If you’re the forty-something who spent their younger days
bopping in a field with a posse you only just met, grinding teeth and sporting
eyes like saucers, but now the shebang is reduced to a couple of rave tapes you
couldn’t bear to bin and a head swirling with shards of misplaced memories,
then this could be the way to glimpse those heady days without menacing the
family with a chewed-up 91 Easygroove mixtape whilst washing the dishes.
Spannered by Bert Random, is a book which lacks plot but
compensates by sculpting a literary representation of an era habitually mislaid
by media. Photographically records are scarce, videos rarer; unlike modern
generations who take being filmed as regular, free ravers shunned anyone
pulling out a camera. So, we’re left with muddled stories passed down like
Uncle Albert with a glow-stick, and Human Traffic, a film which although had
the potential to be our Easy Rider, turned out too paisley to truly define the
period.
For Spannered centres first person narrative around a single
Bristol free party, set in 1995 it spares no mercy from eloquent, expressive
depictions of the music, culture and mad party people surrounding him, as well
as chronicling the views, sentiments and highs sloshing around in the protagonist’s
intoxicated mind.
It offers a uniquely accurate portrayal of the rave
generation and would be suitable, as I suggested, for all once-party people
looking for a stick to poke at their memories, but also anyone interested or
researching the mood of the period.
It’s no textbook, reveals no factual data of certain events
and makes no claim to be a bible of statistics; just an account of pure hedonism.

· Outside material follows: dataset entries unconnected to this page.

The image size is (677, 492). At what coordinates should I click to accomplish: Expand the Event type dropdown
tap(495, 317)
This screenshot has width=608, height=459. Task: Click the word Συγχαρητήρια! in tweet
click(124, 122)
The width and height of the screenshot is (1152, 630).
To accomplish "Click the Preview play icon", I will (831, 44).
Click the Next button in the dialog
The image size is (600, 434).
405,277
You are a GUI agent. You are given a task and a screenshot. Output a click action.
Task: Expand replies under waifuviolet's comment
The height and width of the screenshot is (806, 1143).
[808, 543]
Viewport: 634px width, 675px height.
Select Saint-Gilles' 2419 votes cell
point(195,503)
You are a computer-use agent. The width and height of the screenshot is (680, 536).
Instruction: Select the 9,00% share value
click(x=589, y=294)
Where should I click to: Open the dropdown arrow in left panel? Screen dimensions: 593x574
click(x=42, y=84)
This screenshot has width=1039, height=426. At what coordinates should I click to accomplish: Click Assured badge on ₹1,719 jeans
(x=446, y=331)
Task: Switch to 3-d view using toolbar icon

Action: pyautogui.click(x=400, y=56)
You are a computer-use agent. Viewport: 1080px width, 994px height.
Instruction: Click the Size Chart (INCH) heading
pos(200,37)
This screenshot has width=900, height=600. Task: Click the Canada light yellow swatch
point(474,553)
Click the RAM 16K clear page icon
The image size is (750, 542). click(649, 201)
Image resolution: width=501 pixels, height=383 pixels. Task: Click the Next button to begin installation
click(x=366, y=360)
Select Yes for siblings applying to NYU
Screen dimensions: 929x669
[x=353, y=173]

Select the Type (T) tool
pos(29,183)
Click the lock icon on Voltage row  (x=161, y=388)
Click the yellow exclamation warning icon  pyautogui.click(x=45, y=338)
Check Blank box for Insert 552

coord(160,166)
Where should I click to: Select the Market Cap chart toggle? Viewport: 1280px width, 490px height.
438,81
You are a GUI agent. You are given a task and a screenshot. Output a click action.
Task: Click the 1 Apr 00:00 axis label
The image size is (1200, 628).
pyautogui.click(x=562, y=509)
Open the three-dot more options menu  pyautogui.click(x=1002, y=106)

Although a few memorable parties are referenced, it’s basically an elucidation
of an illegal gathering and its aftermath through the eyes of an attendee. It
leaves those in the know tingling to return to that happy place through
gorgeous descriptive representations, acute observations most would have
forgotten in the mists of a comedown, and realistic portrayals of that once
popular scene.
At times, Spannered contains experimental syntax, with word
repetition or expanded terms to assist you visualise their status, if you’re
knowledgeable of rave culture, it works. It dips a toe into humour, in so much
as the free party was nothing but fun, and it washes the story out with the
gradual return to reality in such a way you feel like crashing out on a sofa
with a tinny or three, and perpetual beats rinsing your neurons.
A homage to life in the 90s, Spannered is a petite pocket of
psychedelic exposé, uncensored and definite, with musical references and some
appealing illustrated chapter divides. You need to digest this, whistle posse.